Ekeanyanwu left the hotel for Eziama after cleaning the room to deliver the victim’s head to fellow Black Scorpion Leonard Unaogu, brother of former Sani Abacha aide Laz Unaogu. Unable to deliver the head in Unaogu’s absence due to being in Lagos on business at the time, Ekeanyanwu left the residence but drew suspicion from Hilary Opara, a commercial motorcyclist, who noticed blood dripping from Ekeanyanwu's carrier bag. Opara informed the police, and Ekeanyanwu was immediately arrested. The following day, a photograph of Ekeanyanwu holding Okoronkwo’s head was broadcast on television with the police asking the public to help identify the victim.

Ekeanyanwu was willing to cooperate with the police and give an official statement, but was found mysteriously unresponsive in his cell and pronounced dead before any trial could commence. An autopsy revealed he was poisoned. Three law enforcement officers were sentenced to death by Owerri High Court in 2002 for their role in the murder of Ekeanyanwu.
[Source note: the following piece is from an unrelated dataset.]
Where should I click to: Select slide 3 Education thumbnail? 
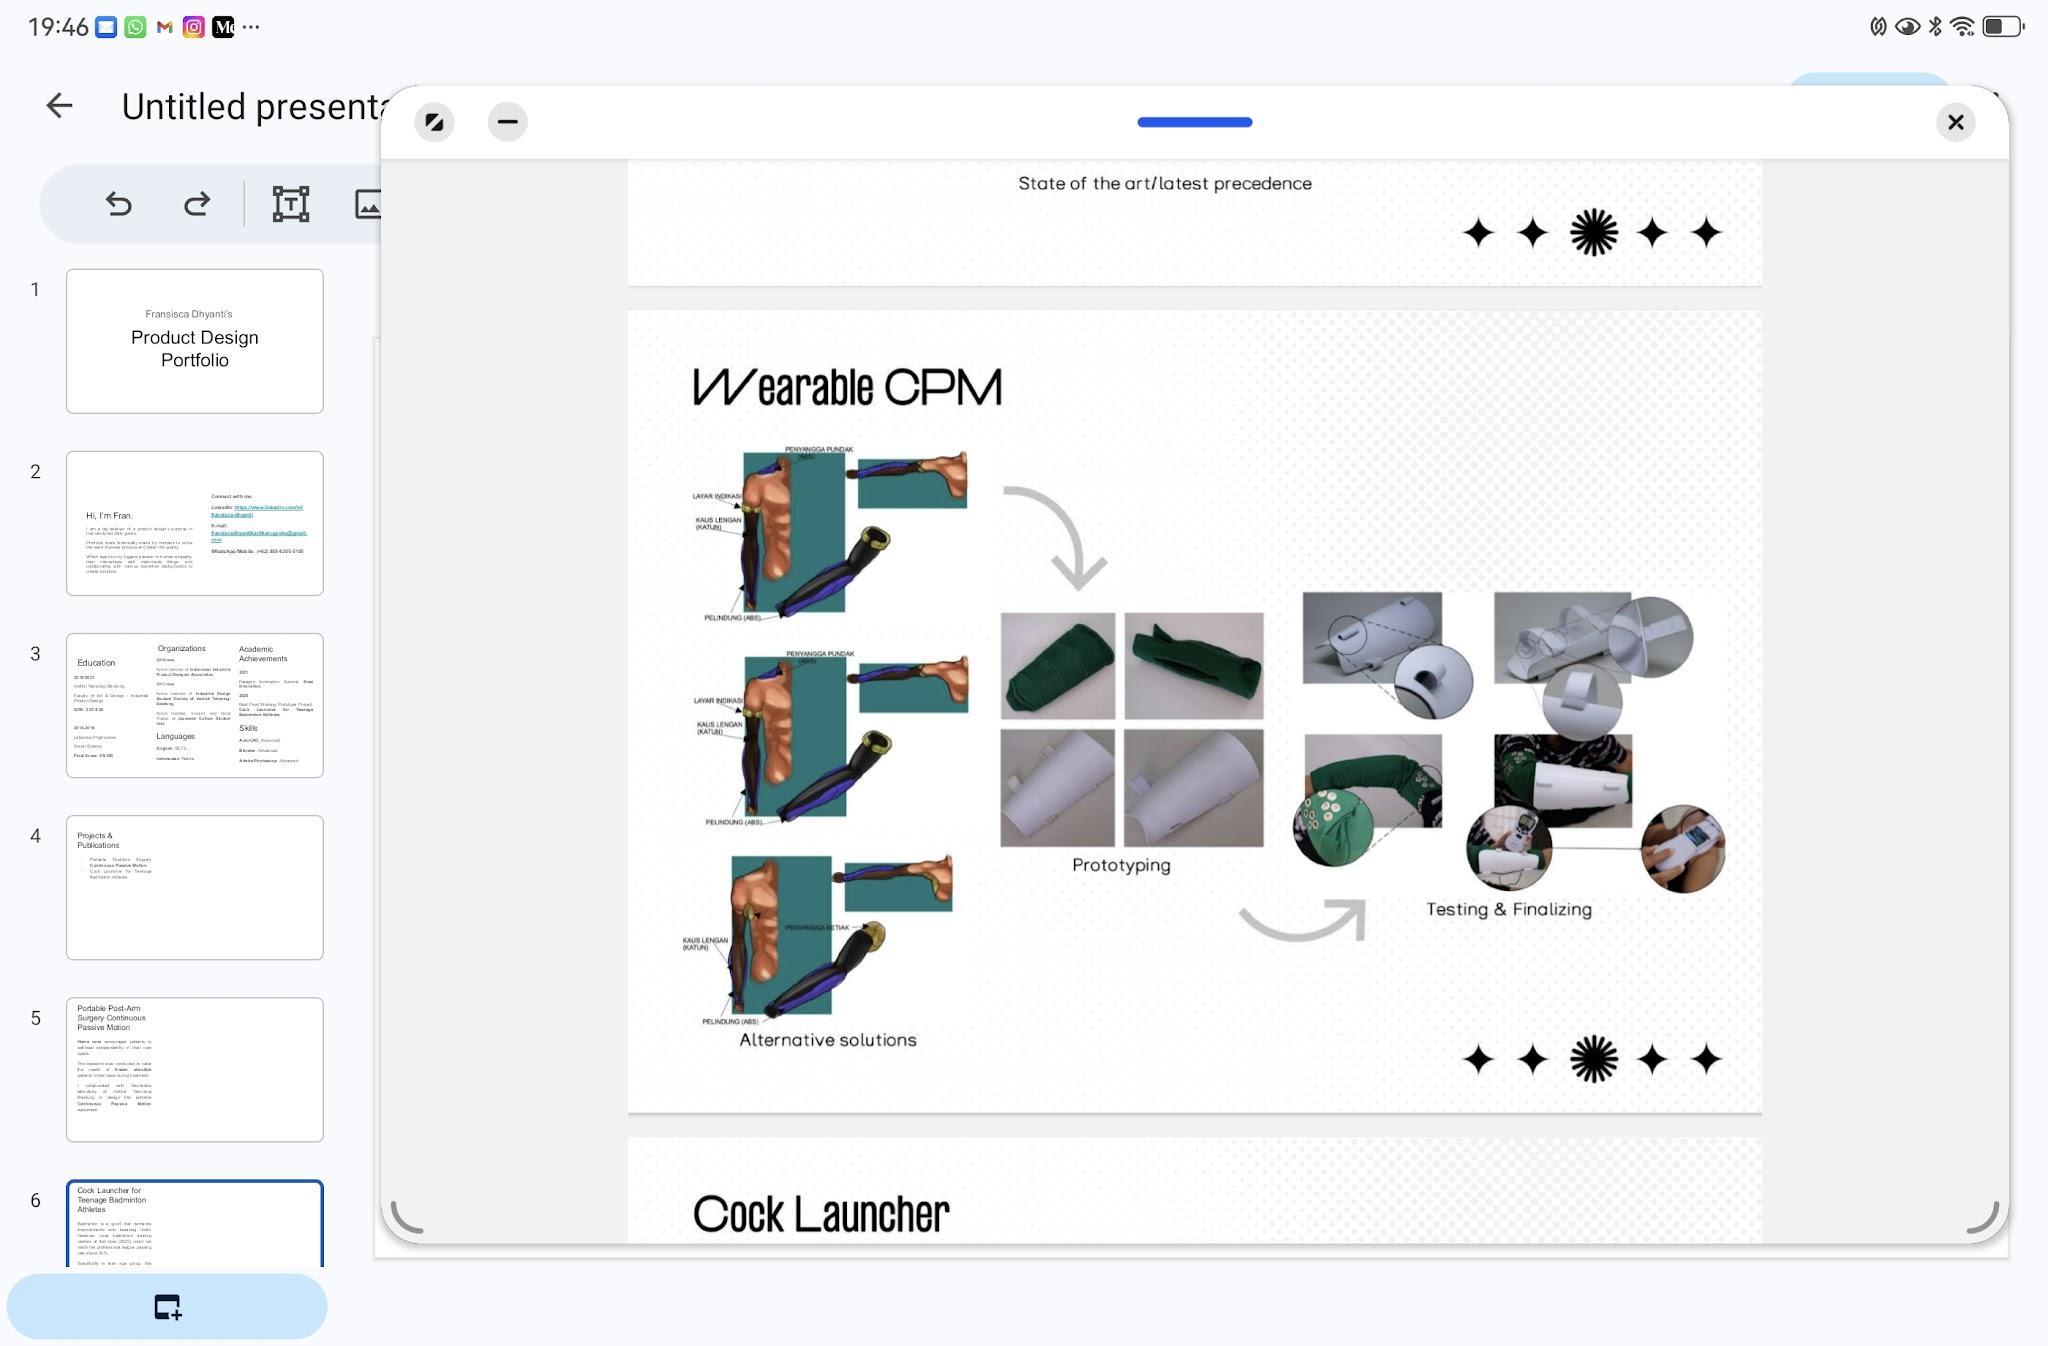tap(195, 705)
==Indictments and convictions==
After Ekeanyanwu's arrest, Vincent Duru, Leonard Unaogu, and seven other suspects were arrested as they were all indicted by a brief confession made by Ekeanyanwu pertaining the murder of Okoronkwo prior his death in police custody. Ekeanyanwu named Unoagu as being the master mind behind this murder and several other murders. Unaogu and Duru denied knowing each other but their claim was insufficient, so a trial commenced on December 9, 1996, and the death penalty verdict was made in 2003, six years after the murder of Okoronkwo, their execution was carried out in November 2016, 20 years after their arrest and 13 years after the death penalty verdict was issued. Two suspects; Alban Ajaegbu and Ebenezer Egwueke were cleared as having no involvement in the murder of Okoronkwo. Leonard Unaogu died in prison under strange circumstances.

Duru's son Obicheozor, another member of Black Scorpion, was arrested, charged, and sentenced to death by firing squad. Ebenezer Egwueke, one of the two suspects who were acquitted as evidence did not show any foul play on his part, nor did he possess knowledge of the plot was acquitted in 2013; he was 62 years old at the time of his release.

==Riots==

Image from the Otokoto riots of 1996 demolishing establishments owned by Vincent Duru.

The death of Okoronkwo enraged the Owerri citizens who blamed the police and government officials for refusing to tackle cases of ritual murder, kidnapping, and robbery while in office, reserving most of their fury for the Black Scorpion culprits. These events led to a riot that initiated the process of burning, demolishing, vandalising and utter destruction of all homes, businesses, and property owned by prominent Black Scorpion members including Otokoto Hotel, commercial centre Piano Plaza, Chibet Hotel, and mansions and cars belonging to other ritualists. Traditional ruler Eze Onu Egwu Nwoke's palace and cars were also destroyed. Following the demolition of the Otokoto hotel, buried corpses of unidentifiable people were discovered.

==Zubairu panel of inquiry==
During the Otokoto Riots, the newly-appointed Imo state governor, Tanko Zubairu, established a panel of inquiry to determine the "immediate and remote causes" of the Otokoto riots, the panel deliberated for three weeks after which a verdict seizing the remainder of Vincent Duru's properties which had not been destroyed during the riots was reached.